Il Premio letterario internazionale Tiziano Terzani, – riconoscimento istituito e promosso dall’associazione culturale vicino/lontano di Udine assieme alla famiglia Terzani, nel segno e nel ricordo del giornalista e scrittore fiorentino. – ha annunciato i cinque finalisti del Premio Tiziano Terzani 2023: tra loro anche Paolo Giordano, Zerocalcare (Michele Rech), il vincitore del premio Strega Europeo Mikhail Shishkin.
Ecco la cinquina:
- Cal Flyn per “Isole dell’abbandono. Vita nel paesaggio post-umano” (Blu Atlantide)
- Paolo Giordano per “Tasmania” (Einaudi)
- Pierre Sautreuil per “Le guerre perdute di Jurij Beljaev” (Einaudi)
- Mikhail Shishkin per “Russki Mir: guerra o pace?” (21lettere)
- Zerocalcare per “No Sleep Till Shengal” (Bao Publishing): sono i cinque finalisti della diciannovesima edizione del
Lo ha annunciato la Giuria, riunitasi nella casa fiorentina della famiglia Terzani.
«Ancora una volta – commenta Angela Terzani, presidente della giuria – abbiamo cercato di candidare al Premio opere che ci aiutino a comprendere, nella loro complessità umana, oltre che storica e politica, le questioni di maggiore attualità nel mondo. Cerchiamo sempre uno sguardo sincero, libero dalle interpretazioni preconfezionate. Questo, per restare fedeli allo spirito di Tiziano – alla cui memoria il premio è dedicato – che ha sempre voluto tentare di capire, e far capire, ciò che avveniva al di là delle facili spiegazioni».
I giurati – Enza Campino, Toni Capuozzo, Marco Del Corona, Andrea Filippi, Milena Gabanelli, Nicola Gasbarro, Ettore Mo, Carla Nicolini, Marco Pacini, Paolo Pecile, Remo Politeo, Marino Sinibaldi – si sono ora riservati un supplemento di riflessione prima di passare alla votazione finale.

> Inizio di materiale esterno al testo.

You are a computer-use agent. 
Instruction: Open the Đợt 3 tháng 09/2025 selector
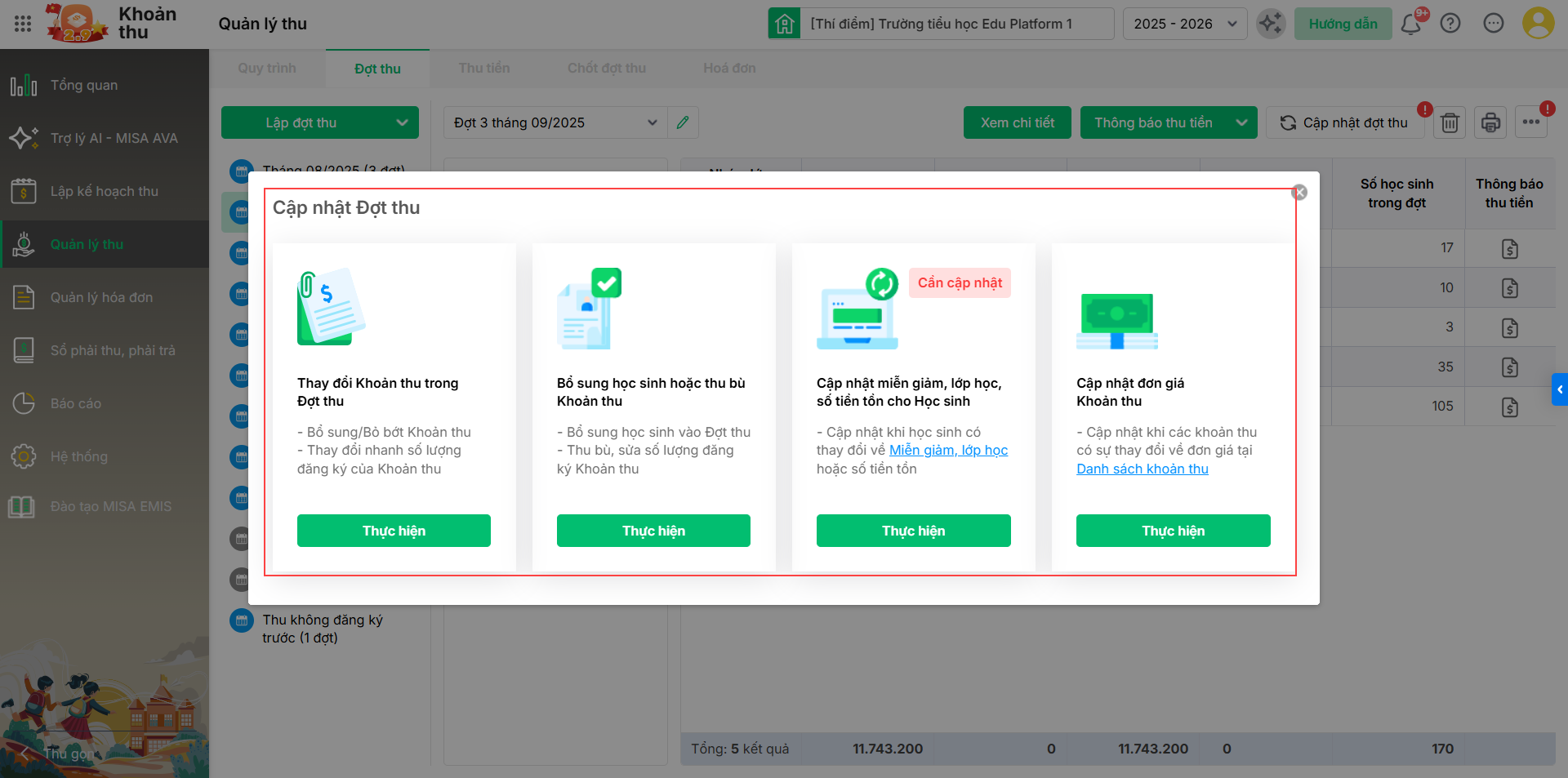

Il vincitore sarà annunciato a inizio aprile e sabato 6 maggio (alle 21, Teatro Nuovo Giovanni da Udine) sarà l’atteso protagonista della serata-evento per la consegna del Premio, appuntamento centrale della 19esima edizione del Festival vicino/lontano, in programma a Udine dal 3 al 7 maggio.

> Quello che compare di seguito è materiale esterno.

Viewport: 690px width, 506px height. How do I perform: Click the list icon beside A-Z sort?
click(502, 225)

Vediamo insieme le cinque opere e i loro autori:

Dove l’umanità scompare, la natura prospera. Una piccola speranza si nasconde nei luoghi più devastati del pianeta, e ha la forma di un germoglio verde nato sul cemento, dell’inaspettato ronzio di un insetto, del colpo di coda di un pesce che si inabissa in un lago velenoso. Dalla Chernobyl post-nucleare alle più remote isole scozzesi, passando per gli avamposti industriali di Detroit e le sue case abbandonate, le montagne della Tanzania e i grandi fiumi inquinati degli Stati Uniti, fino alla martoriata Verdun e alle regioni minerarie della Scozia, Cal Flyn traccia la sua personale topografia delle isole dell’abbandono. Nella devastazione che il progresso umano e tecnologico lascia dietro di sé la vita riprende a poco a poco il suo dominio sulle cose, mostrandoci da un lato la transitorietà dell’impatto dell’uomo sulla Terra e dall’altro la speranza di una natura che torni in possesso di ciò che le è stato tolto. Reportage brillante sul futuro che ci aspetta, e racconto di un nitore cristallino dei luoghi più remoti del pianeta, Isole dell’abbandono è lo straordinario resoconto degli errori dell’umanità, dell’indistruttibilità della vita e del nostro rapporto con l’ambiente che ci ospita.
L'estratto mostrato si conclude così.